Легенда о Травкине
Шрифт:
Он увидел их в полночь. Из аэропорта они не вышли, стояли в зале ожидания, не садились, обозначали себя Травкину. Тот приблизился к ним со стороны, повел на второй этаж, в служебный коридор. Как назло — все закрыто! И буфеты внизу — с подсобками, с комнатушками, где можно спрятаться, — не работают. Воронцов зашагал к боковому подъезду, позвал их. Вышли под небо. В милицейской машине сидел кто-то из знакомых Воронцова, уступил им «Волгу» с синим верхом. Вадим Алексеевич сел сзади, Родин и Воронцов — спереди, они развернулись к нему и застыли, вопрошая. Травкин рассказал им о двух схемах в сейфе Василия Васильевича, о заключении экспертов. Воронцов курил, разгоняя дым ладошкой.

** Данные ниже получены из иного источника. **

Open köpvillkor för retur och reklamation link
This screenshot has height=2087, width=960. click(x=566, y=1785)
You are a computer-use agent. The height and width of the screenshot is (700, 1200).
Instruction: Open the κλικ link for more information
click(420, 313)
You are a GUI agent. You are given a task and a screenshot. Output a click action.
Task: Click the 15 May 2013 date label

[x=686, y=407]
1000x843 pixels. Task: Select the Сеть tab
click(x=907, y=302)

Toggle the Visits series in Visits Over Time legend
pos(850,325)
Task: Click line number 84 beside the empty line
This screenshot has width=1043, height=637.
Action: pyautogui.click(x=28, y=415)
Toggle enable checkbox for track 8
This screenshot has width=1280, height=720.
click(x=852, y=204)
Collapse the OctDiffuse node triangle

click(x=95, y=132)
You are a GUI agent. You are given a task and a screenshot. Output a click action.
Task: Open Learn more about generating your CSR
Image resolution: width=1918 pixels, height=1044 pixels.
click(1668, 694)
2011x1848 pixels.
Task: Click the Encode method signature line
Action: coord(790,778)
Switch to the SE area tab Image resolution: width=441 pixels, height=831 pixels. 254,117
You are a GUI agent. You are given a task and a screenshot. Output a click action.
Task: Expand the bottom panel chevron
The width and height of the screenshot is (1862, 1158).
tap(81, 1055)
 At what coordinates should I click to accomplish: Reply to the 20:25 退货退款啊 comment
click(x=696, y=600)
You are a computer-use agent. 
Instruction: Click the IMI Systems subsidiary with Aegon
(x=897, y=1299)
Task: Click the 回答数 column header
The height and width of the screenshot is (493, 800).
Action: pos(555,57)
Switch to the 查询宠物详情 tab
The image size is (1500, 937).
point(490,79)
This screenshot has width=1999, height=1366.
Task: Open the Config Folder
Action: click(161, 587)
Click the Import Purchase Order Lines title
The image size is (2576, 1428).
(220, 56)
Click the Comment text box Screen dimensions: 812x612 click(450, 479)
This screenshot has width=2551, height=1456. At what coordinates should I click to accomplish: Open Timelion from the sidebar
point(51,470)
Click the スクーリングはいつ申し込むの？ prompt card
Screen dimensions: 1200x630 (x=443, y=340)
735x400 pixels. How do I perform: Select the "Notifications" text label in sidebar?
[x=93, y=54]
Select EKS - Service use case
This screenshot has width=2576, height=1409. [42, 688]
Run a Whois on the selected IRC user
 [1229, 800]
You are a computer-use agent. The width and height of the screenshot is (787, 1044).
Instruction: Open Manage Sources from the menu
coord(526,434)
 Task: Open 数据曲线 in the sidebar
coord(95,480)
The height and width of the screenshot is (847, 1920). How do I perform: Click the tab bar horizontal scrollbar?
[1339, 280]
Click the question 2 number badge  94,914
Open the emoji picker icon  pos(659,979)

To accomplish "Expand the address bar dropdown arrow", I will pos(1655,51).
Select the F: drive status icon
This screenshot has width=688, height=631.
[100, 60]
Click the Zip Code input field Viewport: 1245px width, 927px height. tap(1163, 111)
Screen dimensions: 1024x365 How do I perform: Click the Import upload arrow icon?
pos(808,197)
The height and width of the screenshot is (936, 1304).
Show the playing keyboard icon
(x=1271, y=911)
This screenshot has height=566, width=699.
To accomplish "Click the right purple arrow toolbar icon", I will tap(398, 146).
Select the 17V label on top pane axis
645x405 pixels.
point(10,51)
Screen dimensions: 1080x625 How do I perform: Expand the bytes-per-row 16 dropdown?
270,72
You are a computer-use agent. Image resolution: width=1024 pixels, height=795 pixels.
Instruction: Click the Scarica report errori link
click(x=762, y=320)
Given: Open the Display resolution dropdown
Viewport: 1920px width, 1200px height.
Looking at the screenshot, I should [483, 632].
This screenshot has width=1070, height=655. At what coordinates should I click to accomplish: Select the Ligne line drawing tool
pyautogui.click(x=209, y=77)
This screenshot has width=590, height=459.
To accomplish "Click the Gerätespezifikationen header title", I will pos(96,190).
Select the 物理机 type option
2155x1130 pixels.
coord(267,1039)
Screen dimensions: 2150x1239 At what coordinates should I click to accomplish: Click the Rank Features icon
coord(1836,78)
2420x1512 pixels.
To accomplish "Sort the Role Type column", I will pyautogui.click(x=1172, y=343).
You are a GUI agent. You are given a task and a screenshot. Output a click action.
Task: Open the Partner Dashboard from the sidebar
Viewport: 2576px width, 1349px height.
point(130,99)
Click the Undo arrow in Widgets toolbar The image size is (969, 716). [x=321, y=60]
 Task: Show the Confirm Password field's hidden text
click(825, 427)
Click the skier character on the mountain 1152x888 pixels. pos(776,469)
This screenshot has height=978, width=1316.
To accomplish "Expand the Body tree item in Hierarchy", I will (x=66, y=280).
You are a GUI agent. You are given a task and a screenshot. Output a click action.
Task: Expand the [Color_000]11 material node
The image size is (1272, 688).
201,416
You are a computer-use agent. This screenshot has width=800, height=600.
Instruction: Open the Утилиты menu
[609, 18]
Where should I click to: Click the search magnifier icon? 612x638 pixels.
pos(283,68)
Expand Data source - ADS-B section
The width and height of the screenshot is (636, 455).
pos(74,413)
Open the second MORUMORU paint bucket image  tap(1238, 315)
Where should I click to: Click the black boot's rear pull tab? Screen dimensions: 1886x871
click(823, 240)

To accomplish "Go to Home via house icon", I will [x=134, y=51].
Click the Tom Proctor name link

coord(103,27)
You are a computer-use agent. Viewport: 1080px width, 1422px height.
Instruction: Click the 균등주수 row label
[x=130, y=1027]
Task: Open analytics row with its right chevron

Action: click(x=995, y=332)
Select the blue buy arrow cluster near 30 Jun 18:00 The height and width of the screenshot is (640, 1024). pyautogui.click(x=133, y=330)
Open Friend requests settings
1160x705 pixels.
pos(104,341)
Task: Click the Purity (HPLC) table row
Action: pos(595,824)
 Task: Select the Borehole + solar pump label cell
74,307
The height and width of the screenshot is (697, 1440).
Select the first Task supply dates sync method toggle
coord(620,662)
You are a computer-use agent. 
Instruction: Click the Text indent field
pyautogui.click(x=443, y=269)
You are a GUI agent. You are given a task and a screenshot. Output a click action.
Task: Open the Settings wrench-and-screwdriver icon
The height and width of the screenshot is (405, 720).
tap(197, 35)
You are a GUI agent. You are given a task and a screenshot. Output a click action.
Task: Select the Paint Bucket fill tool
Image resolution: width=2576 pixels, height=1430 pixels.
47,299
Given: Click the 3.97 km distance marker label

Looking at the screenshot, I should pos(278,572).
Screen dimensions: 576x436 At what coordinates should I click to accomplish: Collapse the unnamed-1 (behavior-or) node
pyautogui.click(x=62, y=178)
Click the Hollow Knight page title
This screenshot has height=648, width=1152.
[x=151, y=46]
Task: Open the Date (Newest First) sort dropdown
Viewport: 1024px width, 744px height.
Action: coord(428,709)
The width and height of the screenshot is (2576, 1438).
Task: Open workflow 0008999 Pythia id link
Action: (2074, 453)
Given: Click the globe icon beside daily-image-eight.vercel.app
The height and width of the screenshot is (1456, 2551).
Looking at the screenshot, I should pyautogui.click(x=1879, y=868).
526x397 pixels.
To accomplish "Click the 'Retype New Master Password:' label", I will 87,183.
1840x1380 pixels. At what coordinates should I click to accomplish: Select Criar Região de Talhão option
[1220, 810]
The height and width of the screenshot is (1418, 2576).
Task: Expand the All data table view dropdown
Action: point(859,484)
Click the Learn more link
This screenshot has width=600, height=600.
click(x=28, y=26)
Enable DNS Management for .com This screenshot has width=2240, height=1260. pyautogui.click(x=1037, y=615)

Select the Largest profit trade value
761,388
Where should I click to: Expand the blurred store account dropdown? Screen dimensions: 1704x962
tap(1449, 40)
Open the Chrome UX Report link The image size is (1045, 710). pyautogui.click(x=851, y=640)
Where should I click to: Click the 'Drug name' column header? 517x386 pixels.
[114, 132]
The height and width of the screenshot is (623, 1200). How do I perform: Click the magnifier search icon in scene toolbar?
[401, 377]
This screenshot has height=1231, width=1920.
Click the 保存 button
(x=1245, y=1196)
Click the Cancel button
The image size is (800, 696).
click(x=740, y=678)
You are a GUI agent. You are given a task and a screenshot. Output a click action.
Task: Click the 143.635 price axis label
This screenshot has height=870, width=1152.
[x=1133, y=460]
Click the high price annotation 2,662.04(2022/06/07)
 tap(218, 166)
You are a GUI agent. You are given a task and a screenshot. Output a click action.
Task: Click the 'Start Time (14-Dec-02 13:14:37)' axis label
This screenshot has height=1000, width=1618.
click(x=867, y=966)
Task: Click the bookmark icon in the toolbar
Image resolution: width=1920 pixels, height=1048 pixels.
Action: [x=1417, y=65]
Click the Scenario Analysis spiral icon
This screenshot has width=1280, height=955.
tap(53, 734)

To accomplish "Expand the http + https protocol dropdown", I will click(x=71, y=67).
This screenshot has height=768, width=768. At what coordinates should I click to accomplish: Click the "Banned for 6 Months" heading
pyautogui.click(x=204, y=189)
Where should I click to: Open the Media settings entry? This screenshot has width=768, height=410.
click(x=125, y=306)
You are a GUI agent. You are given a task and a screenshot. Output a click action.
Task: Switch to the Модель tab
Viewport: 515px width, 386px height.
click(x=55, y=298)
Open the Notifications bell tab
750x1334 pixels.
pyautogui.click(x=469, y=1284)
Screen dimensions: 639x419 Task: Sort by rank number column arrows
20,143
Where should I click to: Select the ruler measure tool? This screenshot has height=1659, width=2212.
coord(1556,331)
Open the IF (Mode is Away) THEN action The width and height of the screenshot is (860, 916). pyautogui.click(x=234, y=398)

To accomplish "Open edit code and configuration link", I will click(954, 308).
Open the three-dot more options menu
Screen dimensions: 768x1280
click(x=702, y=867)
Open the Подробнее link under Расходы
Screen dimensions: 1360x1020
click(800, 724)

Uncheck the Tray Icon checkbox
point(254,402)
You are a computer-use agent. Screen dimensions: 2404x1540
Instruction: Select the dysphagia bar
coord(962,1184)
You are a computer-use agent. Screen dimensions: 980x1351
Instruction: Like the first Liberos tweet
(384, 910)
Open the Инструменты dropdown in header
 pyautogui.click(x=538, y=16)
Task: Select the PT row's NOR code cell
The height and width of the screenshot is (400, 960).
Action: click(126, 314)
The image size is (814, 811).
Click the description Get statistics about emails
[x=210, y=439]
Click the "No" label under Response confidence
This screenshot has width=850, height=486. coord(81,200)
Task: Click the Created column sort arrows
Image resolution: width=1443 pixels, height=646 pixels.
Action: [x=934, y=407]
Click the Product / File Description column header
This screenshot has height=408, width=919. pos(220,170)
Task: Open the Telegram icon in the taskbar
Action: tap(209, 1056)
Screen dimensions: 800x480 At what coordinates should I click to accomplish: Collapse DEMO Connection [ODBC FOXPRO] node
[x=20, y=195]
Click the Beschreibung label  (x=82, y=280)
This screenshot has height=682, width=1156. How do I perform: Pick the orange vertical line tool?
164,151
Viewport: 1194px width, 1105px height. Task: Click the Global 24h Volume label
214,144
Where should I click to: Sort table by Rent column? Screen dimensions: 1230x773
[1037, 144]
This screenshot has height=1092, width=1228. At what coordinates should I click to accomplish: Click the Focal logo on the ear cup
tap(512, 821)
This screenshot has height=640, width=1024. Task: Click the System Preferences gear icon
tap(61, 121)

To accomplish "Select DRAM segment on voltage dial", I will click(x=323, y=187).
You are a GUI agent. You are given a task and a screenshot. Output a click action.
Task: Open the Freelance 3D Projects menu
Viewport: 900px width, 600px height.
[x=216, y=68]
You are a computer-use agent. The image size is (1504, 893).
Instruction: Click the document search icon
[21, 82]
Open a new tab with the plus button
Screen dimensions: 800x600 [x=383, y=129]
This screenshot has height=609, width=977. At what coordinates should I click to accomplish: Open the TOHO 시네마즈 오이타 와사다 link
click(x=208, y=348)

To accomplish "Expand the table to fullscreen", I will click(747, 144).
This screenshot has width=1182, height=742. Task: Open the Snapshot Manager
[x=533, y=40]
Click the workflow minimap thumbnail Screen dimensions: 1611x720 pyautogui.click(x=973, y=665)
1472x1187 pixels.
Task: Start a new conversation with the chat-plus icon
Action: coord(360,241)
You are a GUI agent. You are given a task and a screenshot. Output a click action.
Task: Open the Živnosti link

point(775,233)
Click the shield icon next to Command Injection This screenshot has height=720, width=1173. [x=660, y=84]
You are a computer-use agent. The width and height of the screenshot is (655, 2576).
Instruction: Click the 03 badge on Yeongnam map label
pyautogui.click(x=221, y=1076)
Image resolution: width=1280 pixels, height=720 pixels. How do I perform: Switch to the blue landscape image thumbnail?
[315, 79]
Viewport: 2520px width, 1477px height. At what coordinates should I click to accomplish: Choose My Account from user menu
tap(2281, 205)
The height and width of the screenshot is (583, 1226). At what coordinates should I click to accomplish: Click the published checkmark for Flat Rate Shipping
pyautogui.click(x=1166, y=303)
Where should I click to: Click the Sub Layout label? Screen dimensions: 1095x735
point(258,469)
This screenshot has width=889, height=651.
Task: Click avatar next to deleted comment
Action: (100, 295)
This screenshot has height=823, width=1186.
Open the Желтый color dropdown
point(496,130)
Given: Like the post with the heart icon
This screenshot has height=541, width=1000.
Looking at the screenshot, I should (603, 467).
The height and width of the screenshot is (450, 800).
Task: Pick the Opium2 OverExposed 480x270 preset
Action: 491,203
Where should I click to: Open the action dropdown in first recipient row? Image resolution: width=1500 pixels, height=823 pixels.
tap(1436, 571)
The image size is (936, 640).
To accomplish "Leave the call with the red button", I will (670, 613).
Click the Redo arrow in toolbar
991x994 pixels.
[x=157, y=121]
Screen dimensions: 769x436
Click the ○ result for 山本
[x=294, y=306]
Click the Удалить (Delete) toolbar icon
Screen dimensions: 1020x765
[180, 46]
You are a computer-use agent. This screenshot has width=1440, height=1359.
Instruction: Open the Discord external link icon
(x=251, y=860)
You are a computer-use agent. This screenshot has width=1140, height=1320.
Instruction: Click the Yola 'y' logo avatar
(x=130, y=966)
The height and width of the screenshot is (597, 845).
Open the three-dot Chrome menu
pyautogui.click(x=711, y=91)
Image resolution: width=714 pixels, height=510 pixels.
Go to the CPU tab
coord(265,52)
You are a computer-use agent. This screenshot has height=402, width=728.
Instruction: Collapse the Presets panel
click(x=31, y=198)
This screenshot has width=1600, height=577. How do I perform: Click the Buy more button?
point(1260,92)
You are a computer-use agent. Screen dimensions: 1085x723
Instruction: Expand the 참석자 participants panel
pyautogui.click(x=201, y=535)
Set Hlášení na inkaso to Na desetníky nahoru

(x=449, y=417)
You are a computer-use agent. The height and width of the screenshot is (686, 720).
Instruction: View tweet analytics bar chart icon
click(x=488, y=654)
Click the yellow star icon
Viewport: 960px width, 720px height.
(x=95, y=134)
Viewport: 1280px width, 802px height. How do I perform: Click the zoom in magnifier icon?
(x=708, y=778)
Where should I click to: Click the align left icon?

— И все? — слегка удивился он. — Я-то думал... Ну, так
Родин молчал, ерзал, руками не размахаешься в сдавленном объеме «Волги». Потом забормотал что-то. Тихо рассмеялся.
— Вадим Алексеевич, а ведь вам повезло, так повезло... Собаке брошена такая кость! Редкостная удача выпала вам! Великолепно! Вы же теперь свой человек у Василия Васильевича, родной человек. Вы всем там теперь милы и дороги! Как же! Как же! На них всегда давило, что вы — признанный специалист оборонного дела и полигонного ремесла. Это их очень стесняло. Рыцарь в белых одеждах. Субъект, вдохновленный высочайшими устремлениями. Сами же они — плюгавые душонки, дьяки в приказной избе. Давно разуверились в идеалах, на страже которых сидят. Канцелярские ничтожества, временем поднятые до высот крупного негодяйства. Истинную цену бумажкам они знают, уж этой-то — наверняка, в невежество главного конструктора они не верят, но как же им приятно сознавать, что рыцарь-то — не без страха и не без упрека... Я вас поздравляю, Вадим Алексеевич, ваша карьера теперь обеспечена, вас теперь высоко вознесут, потому что всегда можно вас схватить за ногу и потянуть вниз: бумага, официальный документ, скрепленный подписью трех светил радиотехники... (Воронцов выгнул руку, доставая из заднего кармана поминальный список свой, переспросил фамилии, удостоверился, что они — там.) Еще раз поздравляю вас! Путь свободен! Сегодня же летим вместе на полигон! Даешь «Долину»!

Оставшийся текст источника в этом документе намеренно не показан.